La commission de discipline de la Ligue devrait se saisir jeudi du dossier des incidents provoqués par les supporteurs niçois à la fin du match Monaco-Nice samedi lors de la 22e journée de L1, a indiqué lundi à Nice le directeur général de la Ligue Jean-Pierre Hugues.
"La commission de discipline examinera les faits dès ce jeudi, je pense. Les deux clubs seront convoqués et les mesures seront prises sous huitaine", a déclaré M. Hugues à l'issue d'une réunion en préfecture avec les représentants de l'OGC Nice et ceux des autorités politiques et judiciaires monégasques.
Interrogé sur les éventuelles sanctions encourues par l'OGC Nice, le dirigeant de la Ligue s'est contenté d'évoquer l'arsenal possible des mesures, évoquant "une amende financière importante, la levée du sursis sur un huis-clos voire des points de pénalité".
Des interdictions de stade seront "systématiquement demandées", a indiqué de son côté le préfet des Alpes-Maritimes, Francis Lamy, précisant que le travail sur l'identification des supporteurs concernés avait débuté.
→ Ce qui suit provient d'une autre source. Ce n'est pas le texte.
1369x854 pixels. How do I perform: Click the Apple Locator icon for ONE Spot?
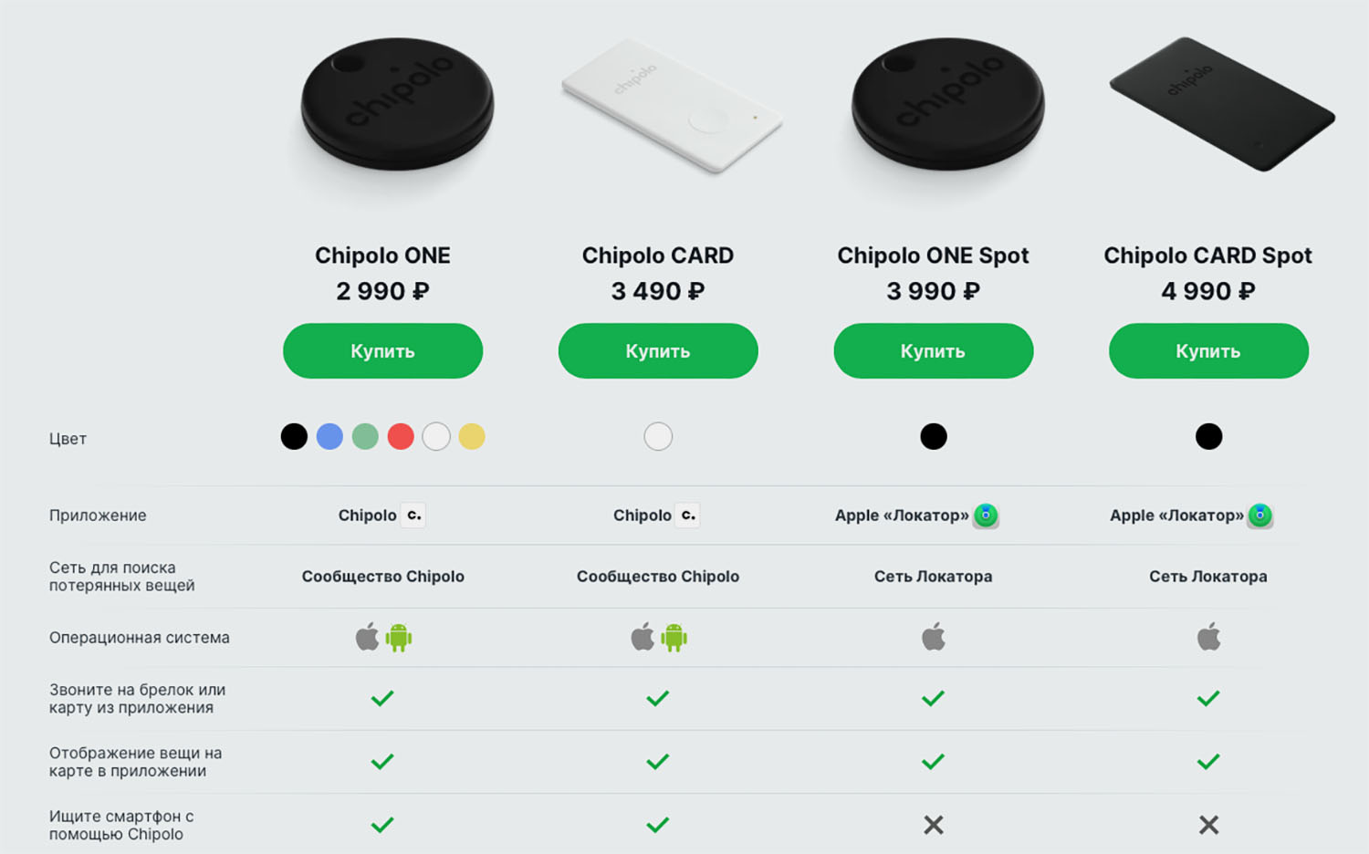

Le club niçois "portera évidemment plainte contre X mardi", a assuré pour sa part le président de l'OGCN
Gilbert Stellardo.
Samedi, une personne a été blessée et deux autres ont été interpellées à la suite des incidents provoqués par les supporteurs niçois à la fin de la rencontre Monaco-Nice (3-2).
Quelques minutes après la fin de la rencontre, quelque deux cents supporteurs niçois ont quitté la tribune ouest du stade Louis-II pour traverser la pelouse en direction des supporteurs monégasques, situés dans la tribune en face, et des forces de l'ordre.
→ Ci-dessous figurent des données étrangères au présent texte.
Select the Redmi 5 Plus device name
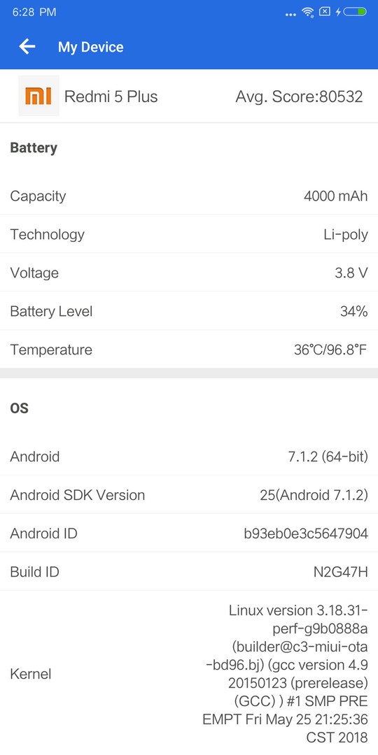 point(111,96)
L'ouverture de la tribune avait été décidée pour évacuer les supporteurs niçois après l'usage de gaz lacrymogènes par la police, selon le directeur de la sécurité de l'OGC Nice, André Bloch.
Interrogé sur l'usage de gaz lacrymogènes dans un espace clos comme celui de la tribune où étaient regroupés les supporteurs niçois, M.
Lamy a répondu: "il faut demander aux autorités monégasques".
Après une dizaine de minutes de violences et de bagarres, les forces de l'ordre ont repris le contrôle de la situation.